Biarpun dia sering bersikap seenaknya saat di sekolah, tapi nyatanya dia tidak berani dengan orang tuanya. Dia selalu dianggap anak yang manis dan pintar, dia tidak mau orang tuanya tau kalau ternyata selama ini dia mendapat nilai bagus, karena hasil dari mencontek.

"Kalau begitu, silahkan keluar dari kelas Ibu sekarang juga! Dan jangan kembali kalau kamar mandi belum bersih! Nanti akan Ibu cek ke sana! Jangan coba-coba lari dari tugas!" Ucap Bu Beti dengan tegas, sambil menunjuk pintu keluar yang ada di bagian depan kelas.

"Kalian semua, kalau ada yang ketahuan mencontek atau memberikan contekan sama temannya, kalian akan bernasib sama seperti dua teman kalian itu. Paham?" Bu Beti memberikan pesan pada anak-anak kelas X IPS 2.

"Paham, Bu!" Anak-anak yang mayoritas perempuan itu menjawab dengan kompak.

"Ana, Elsa, silahkan keluar! Atau akan saya tambah hukuman kalian!" Bu Beti sekali lagi memberi perintah pada Ana dan Elsa.

"Baik, Bu." Ana bangkit dari duduknya, dia segera keluar kelas.

"Elsa? Kamu nunggu apa lagi? Silahkan keluar!" Ucap Bu Beti yang melihat Elsa masih menggerak-gerakkan bibirnya, tanda tidak suka dengan hukuman yang akan diterimanya.

Elsa dengan malas bangun dari tempat duduknya. Membayangkan kamar mandi yang kotor dan bau saja sudah membuatnya mual. Apalagi harus membersihkannya. Padahal dia tidak pernah bebersih sama sekali. Bahkan piket kelas saja dia menyuruh Ana untuk melakukan tugasnya. Dan sekarang, dia terpaksa harus membersihkan kamar mandi.

Tiba-tiba saja Elsa terpikirkan sesuatu yang bagus, dia tersenyum licik, dia tau harus berbuat apa sekarang.

Bab 2

Elsa keluar dari kelas dan berjalan cepat menuju ke toilet yang berada tepat di samping ruang kelasnya.

Brak!

Elsa mendorong pintu luar kamar mandi dengan kasar.
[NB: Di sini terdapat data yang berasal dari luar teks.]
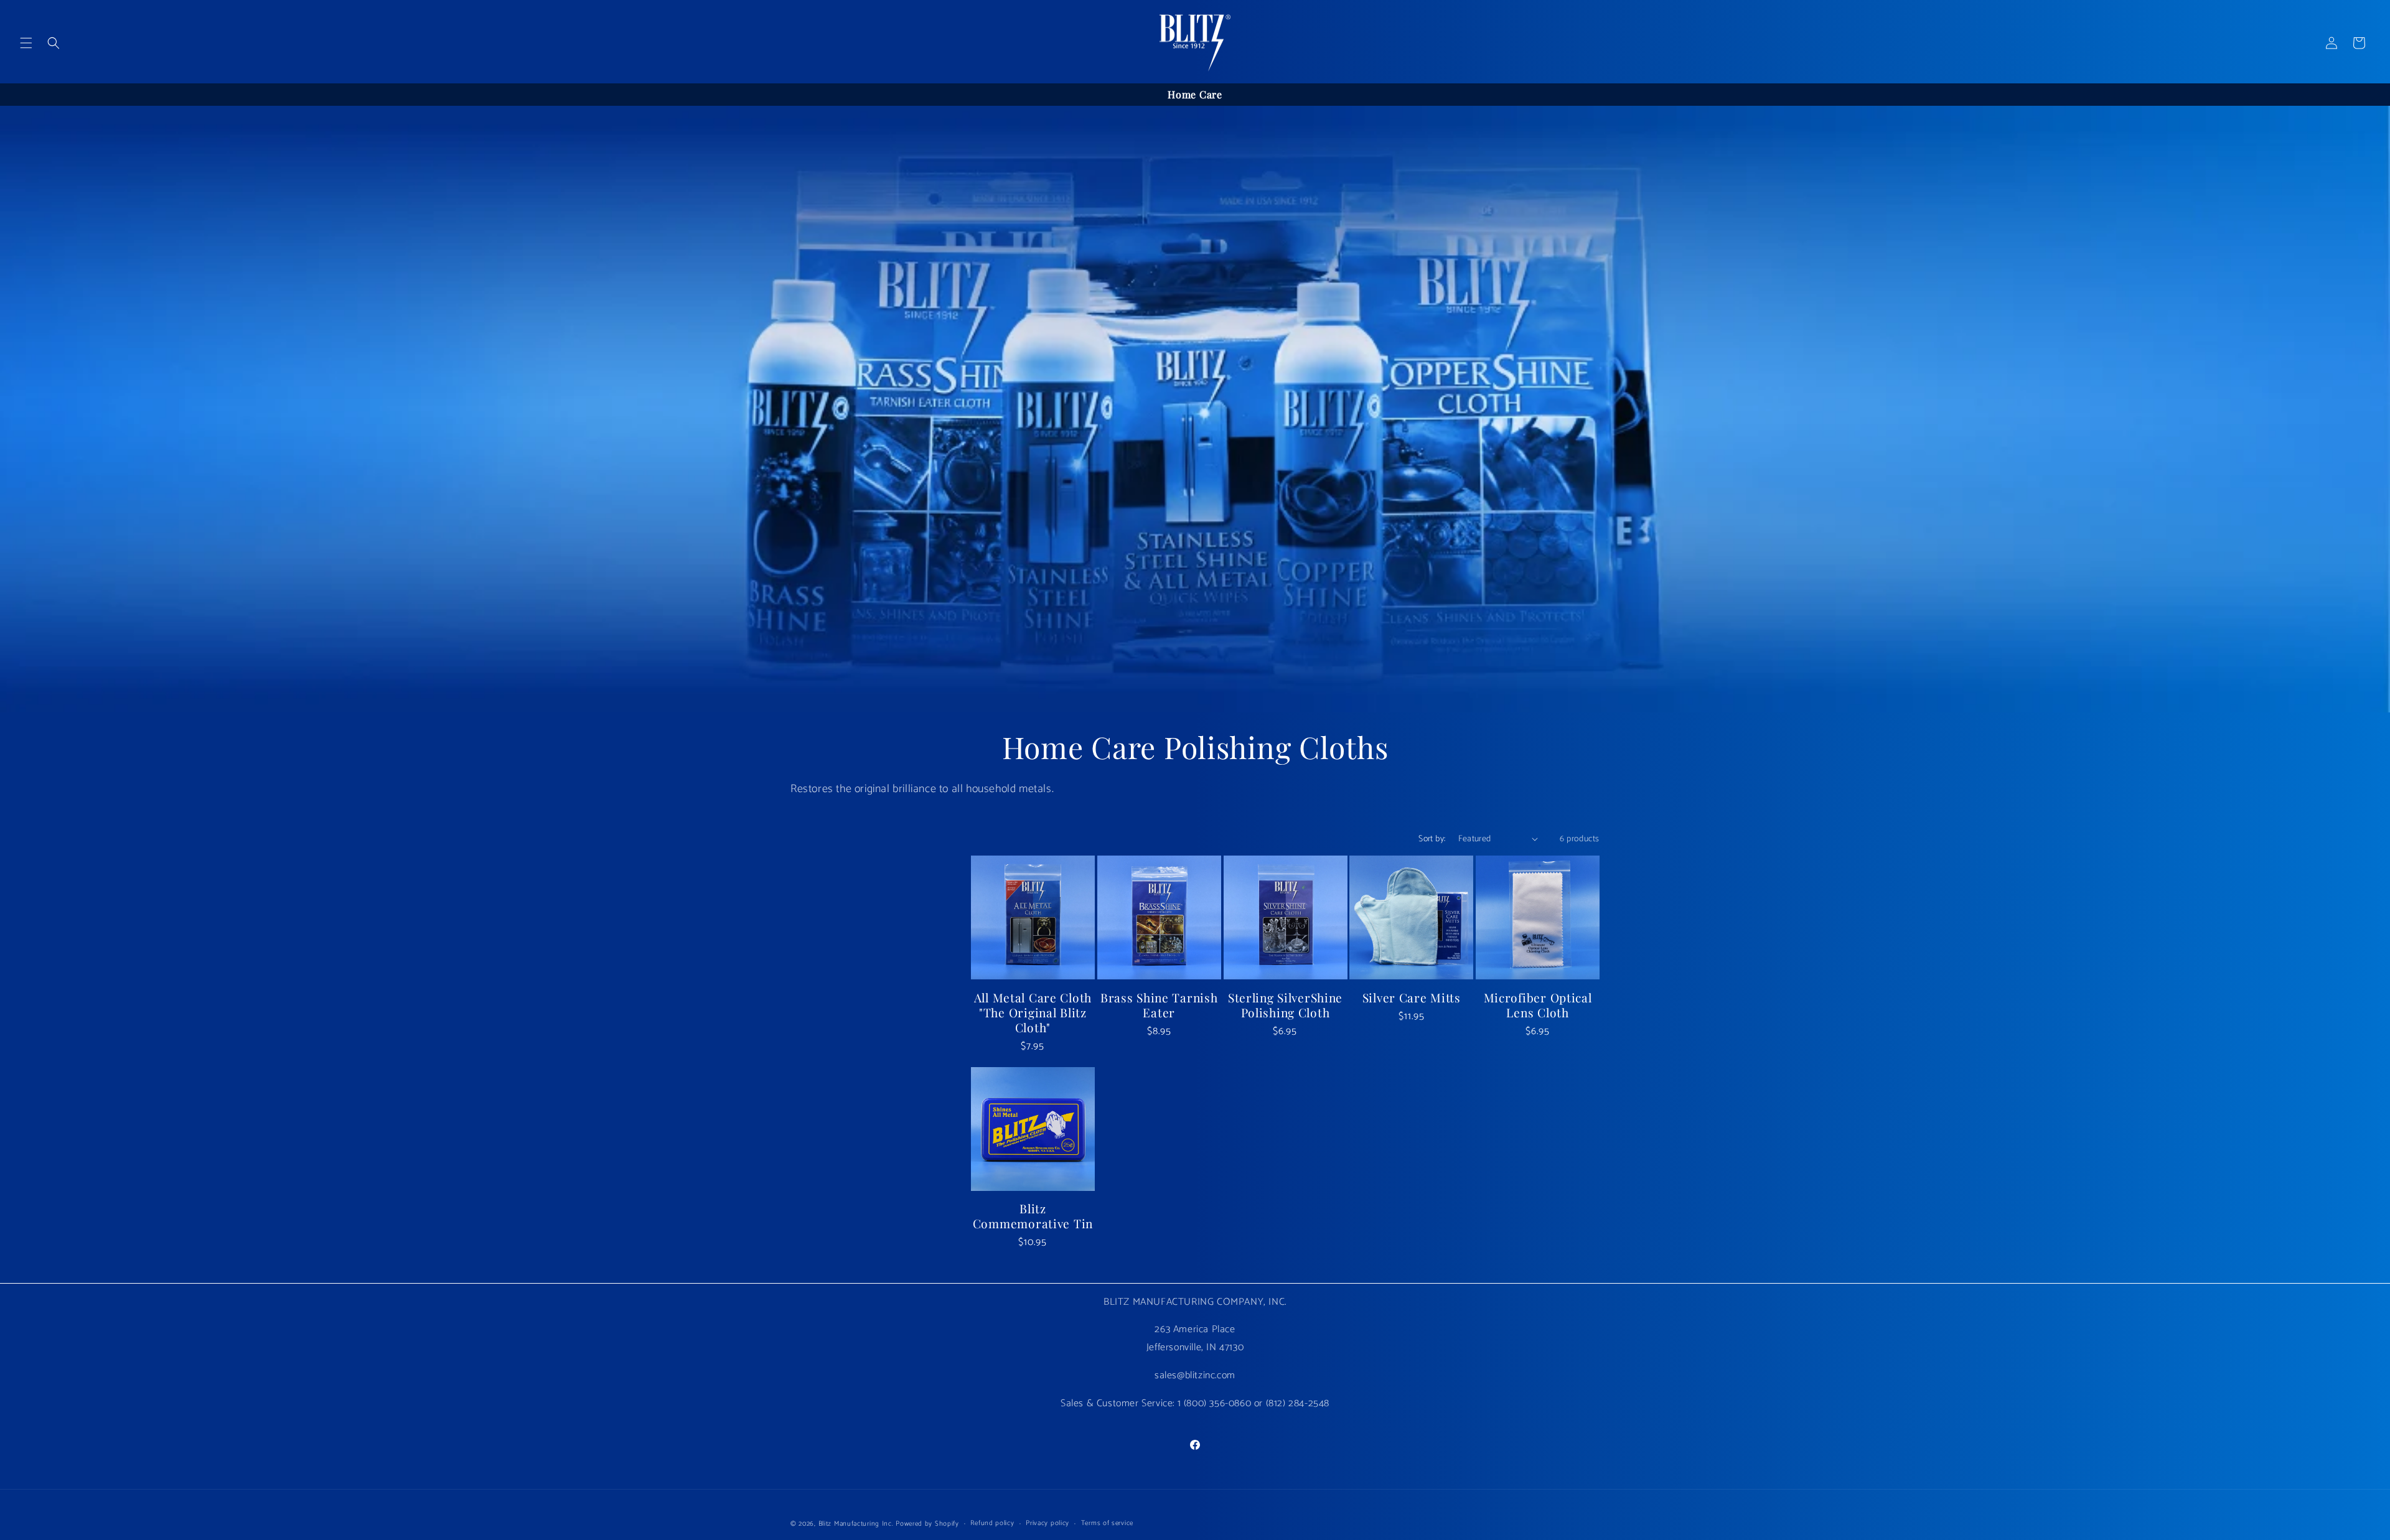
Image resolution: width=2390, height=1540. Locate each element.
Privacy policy (1047, 1523)
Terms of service (1107, 1523)
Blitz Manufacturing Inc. (856, 1523)
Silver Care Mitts (1411, 997)
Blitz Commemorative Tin (1033, 1216)
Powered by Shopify (927, 1523)
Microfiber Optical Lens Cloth (1538, 1005)
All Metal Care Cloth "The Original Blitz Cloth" (1033, 1012)
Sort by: (1431, 839)
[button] (26, 43)
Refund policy (992, 1523)
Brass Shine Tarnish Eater (1159, 1005)
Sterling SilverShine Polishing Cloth (1285, 1005)
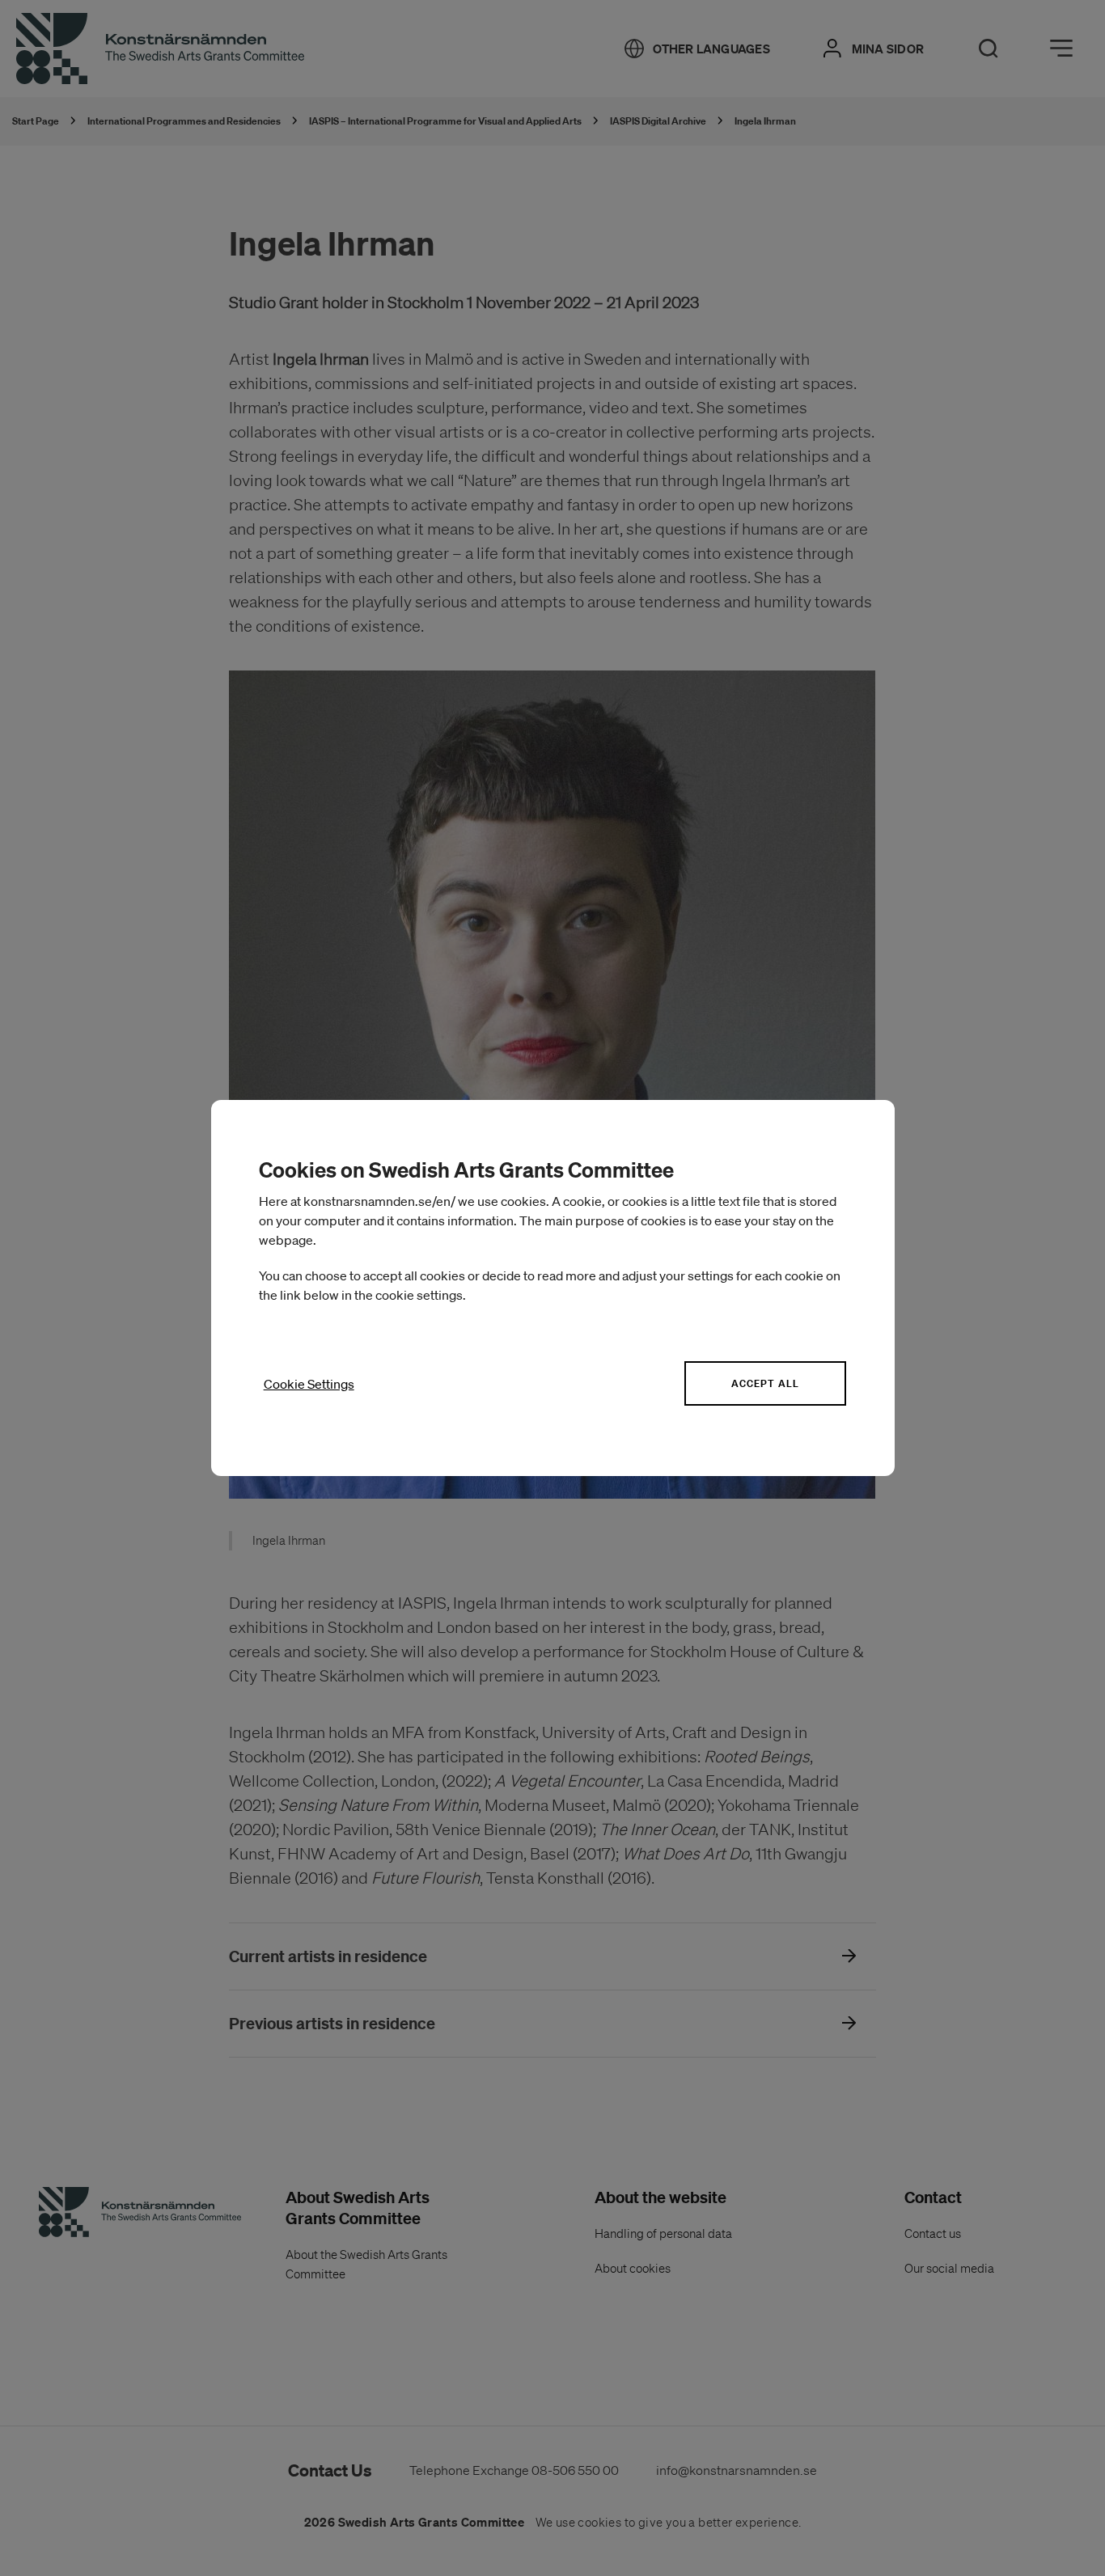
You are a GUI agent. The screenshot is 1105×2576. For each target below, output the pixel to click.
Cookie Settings (309, 1384)
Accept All (765, 1383)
Dia tidak melihat Ana di dalam sana. Elsa membuka pintu bilik kamar mandi satu per satu, di kanan dan kiri lorong secara bergantian. Ternyata Ana sedang berada di salah satu bilik kamar mandi paling ujung, sebelah kanan.

"Heh! Anak panti!" Elsa berjalan mendekati Ana yang tengah menyikat closed, kemudian menarik rambut panjangnya yang dikuncir satu.

"Aaa, aduh! Sakit!" Ana memegangi kulit kepalanya yang terasa sakit, dia berusaha menahan agar tarikan Elsa tidak terlalu terasa di kulit kepalanya.

"Sakit, hah? Rasain!" Bukannya melepaskan jambakannya, Elsa justru semakin kuat menarik rambut Ana.

"Tolong lepaskan! Apa salahku? Kenapa kamu suka sekali menyiksaku seperti ini?" Ana masih tidak habis pikir, dia sudah membantu Elsa mengerjakan ulangannya, tapi kenapa dia tetap mendapat perlakuan buruk seperti itu.

"Kamu mau tau apa salah kamu? Salah kamu karena ada di sini! Hidupku jadi sial gara-gara kamu! Aku jadi dapat hukuman juga gara-gara kamu!" Elsa bertambah kuat menarik rambut Ana, meluapkan rasa marahnya.

"Tolong lepaskan aku! Toloong! Ku mohon, El!" Ana meringis kesakitan, air mata mulai keluar dari sudut matanya, menahan pedihnya kulit rambut yang ditarik-tarik dengan kasar. Tapi dia tidak bisa melawan, hanya memohon yang bisa ia lakukan, berharap Elsa akan segera melepaskan jambakannya.

Tiba-tiba saja salah satu pintu bilik kamar mandi dibuka oleh seseorang yang sedari tadi ada di dalam, tanpa diketahui oleh Ana maupun Elsa.

"Lepaskan dia, Kak! Atau akan aku laporkan sama guru!" Ucap gadis berkacamata bulat itu pada Elsa.

Kini Elsa beralih, dia melepaskan jambakan pada rambut Ana, kemudian berjalan beberapa langkah, menuju ke sumber suara. Dengan tatapan yang mengintimidasi, Elsa mencengkeram kerah seragam gadis itu.

"Tolong lepaskan, Kak!" Seketika gadis itu mengkerut. Dia tidak punya cukup nyali untuk melawan Elsa.

"Elsa! Jangan!" Ana ingin menahan Elsa, tapi dia sendiri masih kesakitan akibat jambakan yang tidak berkesudahan tadi. Elsa tidak menggubris apa yang diucapka oleh Ana.

"Mau sok jadi pahlawan kamu, hah? Nggak usah ikut campur, kalau kamu nggak mau bernasib sama seperti dia!" Elsa semakin erat mencengkeram kerah seragam gadis itu.

"Ma - maaf, Kak! To - tolong lepaskan aku!" Ucap gadis itu terbata.

Elsa melepaskan kerah gadis itu.

"Jangan bilang sama siapapun tentang kejadian ini! Atau kamu akan mendapat perlakuan yang lebih buruk dari pada ini!" Elsa kembali memberikan ancaman peringatan pada gadis tersebut.

"Sekarang lebih baik kamu pergi dari sini!" Elsa kembali membentak gadis yang entah dari kelas apa.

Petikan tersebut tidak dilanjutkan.